══ Excerpted passage ══

Editor’s Note: This WRAL TechWire’s Commercial Real Estate special report “Follow the Numbers” is supported by commercial real estate firm CBRE Raleigh.


RALEIGH – Higher prices? Rising interest rates? An imminent recession? These may be concerns, but they haven’t managed to dampen retail real estate in the Triangle, which stands on firm ground according to the latest assessment by CBRE|Raleigh.

From July 2022 through the end of June of this year, Raleigh-Durham’s retail market absorbed 543,826 total square-feet, CBRE found, including 39,354 sq.-ft. in the first six months of 2023. While vacancy rates rose slightly in the first half of the year, they are down by 90 basis points (or nine-tenths of a percentage point) year-over-year.

CBRE Retail report mid-year 2023

“For the Triangle economy, we’re seeing all boats rise,” says Tiffany Barrier, senior vice president at CBRE|Raleigh, a joint venture among local principals and Dallas-based CBRE Group, Inc. (NYSE: CBRE).

═══
══ Data extract ══

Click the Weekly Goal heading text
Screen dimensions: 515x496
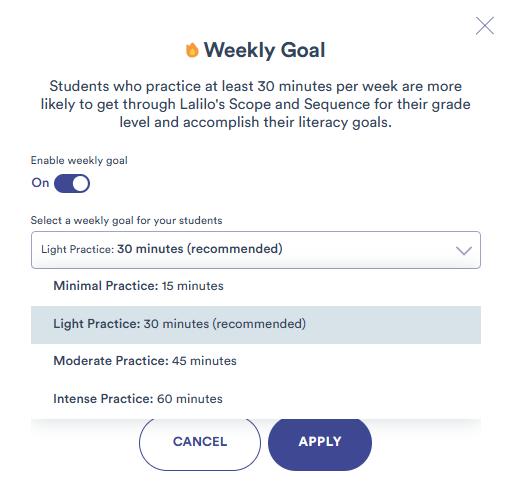[264, 50]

═══

Work item: Reproduce the retail real estate article word for word from "Editor’s Note: This" up to and including "percentage point) year-over-year.". Rely only on the retail real estate article; ignore the data.

Exercise solution:
Editor’s Note: This WRAL TechWire’s Commercial Real Estate special report “Follow the Numbers” is supported by commercial real estate firm CBRE Raleigh.


RALEIGH – Higher prices? Rising interest rates? An imminent recession? These may be concerns, but they haven’t managed to dampen retail real estate in the Triangle, which stands on firm ground according to the latest assessment by CBRE|Raleigh.

From July 2022 through the end of June of this year, Raleigh-Durham’s retail market absorbed 543,826 total square-feet, CBRE found, including 39,354 sq.-ft. in the first six months of 2023. While vacancy rates rose slightly in the first half of the year, they are down by 90 basis points (or nine-tenths of a percentage point) year-over-year.